O pesquisador Ray Ward, participou ativamente dos debates e das discussões com pesquisadores e produtores brasileiros. Nas lavouras visitadas em Carazinho, RS, cavou perfil de solos e discutiu vários aspectos relacionados com amostragem, interpretação e análise, e o desenvolvimento de raízes. Apresentou vários argumentos relacionados com a necessidade de amostragem e análise de solos em camadas mais profundas, até 40 cm. Considerou que o desenvolvimento de raízes da soja no Brasil parece ser muito superficial. As discussões foram analisadas levando em conta as diferenças de solos arenosos e clima frio no inverno com pouca chuva no verão, dos Estados Unidos, comparados com os solos argilosos, clima subtropical e muita chuva do Sul do Brasil.

O diretor executivo da No-till on the Plains, Brian Lindley, considerou a visita e o intercâmbio com os segmentos da agricultura brasileira muito enriquecedores.

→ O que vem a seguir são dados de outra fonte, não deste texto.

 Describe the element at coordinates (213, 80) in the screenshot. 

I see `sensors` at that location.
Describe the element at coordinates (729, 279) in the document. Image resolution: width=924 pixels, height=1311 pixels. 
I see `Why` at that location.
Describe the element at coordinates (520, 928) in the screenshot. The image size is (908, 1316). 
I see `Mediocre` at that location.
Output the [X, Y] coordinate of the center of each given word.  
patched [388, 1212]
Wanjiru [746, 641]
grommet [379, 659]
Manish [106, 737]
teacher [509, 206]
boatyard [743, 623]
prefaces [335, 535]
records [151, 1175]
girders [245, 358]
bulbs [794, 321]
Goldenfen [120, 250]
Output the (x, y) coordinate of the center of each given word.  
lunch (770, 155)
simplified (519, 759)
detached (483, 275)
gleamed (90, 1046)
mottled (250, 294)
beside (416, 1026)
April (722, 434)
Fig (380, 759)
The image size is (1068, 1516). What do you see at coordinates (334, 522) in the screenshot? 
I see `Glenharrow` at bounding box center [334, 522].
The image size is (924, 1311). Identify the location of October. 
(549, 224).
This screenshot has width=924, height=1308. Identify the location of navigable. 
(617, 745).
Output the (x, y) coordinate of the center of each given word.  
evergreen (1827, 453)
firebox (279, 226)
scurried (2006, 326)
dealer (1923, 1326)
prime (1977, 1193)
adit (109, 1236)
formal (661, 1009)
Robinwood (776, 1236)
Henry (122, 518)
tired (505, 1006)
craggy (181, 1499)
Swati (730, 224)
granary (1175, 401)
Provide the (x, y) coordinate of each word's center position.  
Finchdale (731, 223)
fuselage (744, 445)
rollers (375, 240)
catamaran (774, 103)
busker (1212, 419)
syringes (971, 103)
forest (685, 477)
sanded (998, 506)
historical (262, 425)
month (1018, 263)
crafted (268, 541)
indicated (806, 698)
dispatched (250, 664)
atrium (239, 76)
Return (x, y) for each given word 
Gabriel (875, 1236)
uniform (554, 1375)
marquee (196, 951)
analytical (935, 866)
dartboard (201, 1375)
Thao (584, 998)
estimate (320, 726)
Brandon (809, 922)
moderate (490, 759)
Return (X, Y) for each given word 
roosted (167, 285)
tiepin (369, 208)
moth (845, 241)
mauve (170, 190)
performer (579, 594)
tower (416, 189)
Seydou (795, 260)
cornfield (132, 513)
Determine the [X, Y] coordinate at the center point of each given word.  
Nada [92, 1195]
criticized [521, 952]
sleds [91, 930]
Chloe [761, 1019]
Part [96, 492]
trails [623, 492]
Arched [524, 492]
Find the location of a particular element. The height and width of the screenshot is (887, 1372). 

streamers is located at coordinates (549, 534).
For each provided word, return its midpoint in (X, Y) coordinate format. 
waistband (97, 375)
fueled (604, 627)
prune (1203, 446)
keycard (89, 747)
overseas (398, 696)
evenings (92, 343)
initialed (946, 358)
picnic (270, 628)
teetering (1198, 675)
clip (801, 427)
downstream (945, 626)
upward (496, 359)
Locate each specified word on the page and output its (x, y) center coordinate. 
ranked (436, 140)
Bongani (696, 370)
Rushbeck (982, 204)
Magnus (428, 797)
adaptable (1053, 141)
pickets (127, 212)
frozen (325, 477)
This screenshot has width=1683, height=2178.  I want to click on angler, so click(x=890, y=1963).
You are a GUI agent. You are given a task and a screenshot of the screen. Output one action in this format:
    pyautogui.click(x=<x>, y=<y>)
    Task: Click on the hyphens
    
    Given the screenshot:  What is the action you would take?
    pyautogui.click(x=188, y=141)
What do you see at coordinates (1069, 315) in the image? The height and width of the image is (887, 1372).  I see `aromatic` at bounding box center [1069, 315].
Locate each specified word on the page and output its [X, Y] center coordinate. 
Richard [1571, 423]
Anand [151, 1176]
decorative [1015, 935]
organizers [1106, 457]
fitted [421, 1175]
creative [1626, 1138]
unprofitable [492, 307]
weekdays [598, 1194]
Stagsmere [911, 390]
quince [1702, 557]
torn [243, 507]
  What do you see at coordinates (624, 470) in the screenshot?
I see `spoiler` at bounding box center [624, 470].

Ele coordena o maior evento de plantio direto dos Estados Unidos, com a participação de 1.800 agricultores. O evento ocorre anualmente, na última semana de janeiro, no período de inverno, com temperaturas negativas, o que favorece a participação dos agricultores. Nesse período eles não desenvolvem atividades à campo, dedicando o tempo livre para reciclagem de conhecimento.

O grupo ficou impressionado com as produções de soja nas lavouras da região, com o desenvolvimento da economia e com a rica cultura do povo brasileiro, de forma geral. Por outro lado, foi surpresa a predominância da monocultura da soja e as áreas reduzidas de culturas alternativas para o verão. Uma situação observada em todas as regiões visitadas.

A continuidade do intercâmbio entre a Casa do Plantio Direto e o grupo do No-till on the Plains foi considerado importante para os próximos anos, com o incentivo da participação de brasileiros no evento de plantio direto nos Estados Unidos e de representantes norte-americacanos nos eventos que acorrem em nosso país.

Publicado na Revista Plantio Direto 122, março/abril de 2011. Aldeia Norte Editora, Passo Fundo, RS.